* EXTRAIT CHOISI:
Arrivé deuxième aux élections communales, le Parti de l’Istiqlal souhaite damer le pion à ses adversaires le 7 octobre prochain. En a-t-il les moyens ? Son sulfureux secrétaire général, Hamid Chabat, tente, tant bien que mal, de nous en convaincre.
«Mon programme est celui de Sa Majesté», répétait à tout bout de champ Abbas El Fassi, l’ex-Premier ministre et prédécesseur de Hamid Chabat à la tête de l’Istiqlal. L’actuel secrétaire général du parti de la balance a ses propres mots pour le dire : “Je travaillerai, comme toujours, main dans la main avec le roi. C’est ainsi que le gouvernement El Fassi a réussi”.
Le ton est donné : le zaïm de l’Istiqlal compte suivre les traces du prédécesseur de Abdelilah Benkirane et il se dit même fier de son bilan. “L’ancien gouvernement a réalisé 85% de son programme bien qu’il n’ait pas fini son mandat”, dit-il avec assurance. Pour poursuivre l’œuvre de Abbas El Fassi, Chabat a concocté un programme qui promet monts et merveilles aux Marocains : retour à la compensation, emplois dans la fonction publique, annulation de la réforme des retraites, aides à la classe moyenne… Bref, toutes les promesses de nature à appâter les électeurs, qu’il estime déçus du bilan de Benkirane, “qui a appauvri le peuple”. Des promesses qui s’apparentent davantage à une critique du bilan de l’actuel gouvernement, dont il dresse un tableau peu flatteur : hausse des prix et des impôts, chômage galopant, mauvaise santé, enseignement mal en point et même des problèmes de sécurité. Voilà qui le rend sûr de la chute de son adversaire. Et c’est lui, suggère-t-il, qui va le remplacer. “Bien sûr que je vais gagner, inchallah”, nous répond-il simplement. Rien, dit-il sûr de ses chances, ne peut l’en empêcher. Pas même ce “tahakkoum” que ne cesse de dénoncer Abdelilah Benkirane. “Si quelqu’un est convaincu de l’existence d’un quelconque autoritarisme, il n’a qu’à ne pas se présenter aux élections”, argumente celui qui, en juin dernier, tirait à boulets rouges sur le ministère de l’Intérieur et le PAM. Désormais, l’heure est à la compétition.

* DONNÉES SOURCES:
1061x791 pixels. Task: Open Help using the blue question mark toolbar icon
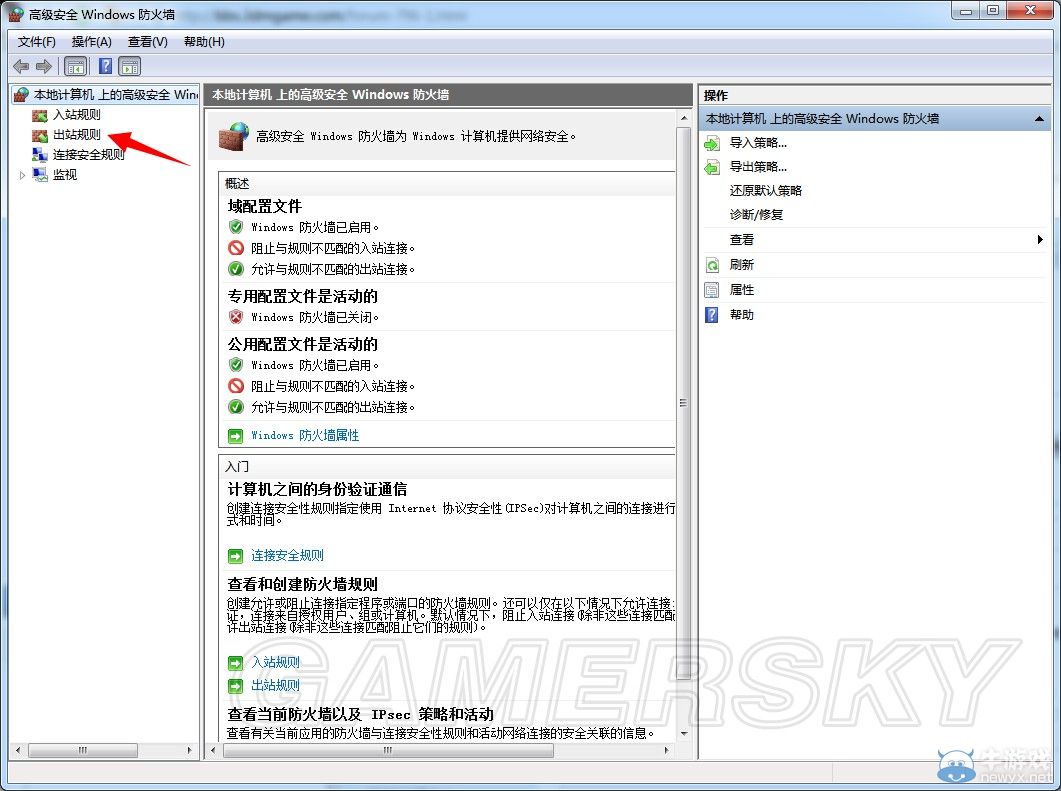point(105,66)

* CONSIGNES:
#1 D'après l'extrait choisi, à quelle place le Parti de l'Istiqlal est-il arrivé aux élections communales ?
#2 Dans l'extrait choisi, renommez "élections communales" en "élections régionales" et recopiez le passage compris entre "Arrivé deuxième aux" et "nous en convaincre.", bornes incluses.

* CORRIGÉS:
#1 Il est arrivé deuxième.

#2
Arrivé deuxième aux élections régionales, le Parti de l’Istiqlal souhaite damer le pion à ses adversaires le 7 octobre prochain. En a-t-il les moyens ? Son sulfureux secrétaire général, Hamid Chabat, tente, tant bien que mal, de nous en convaincre.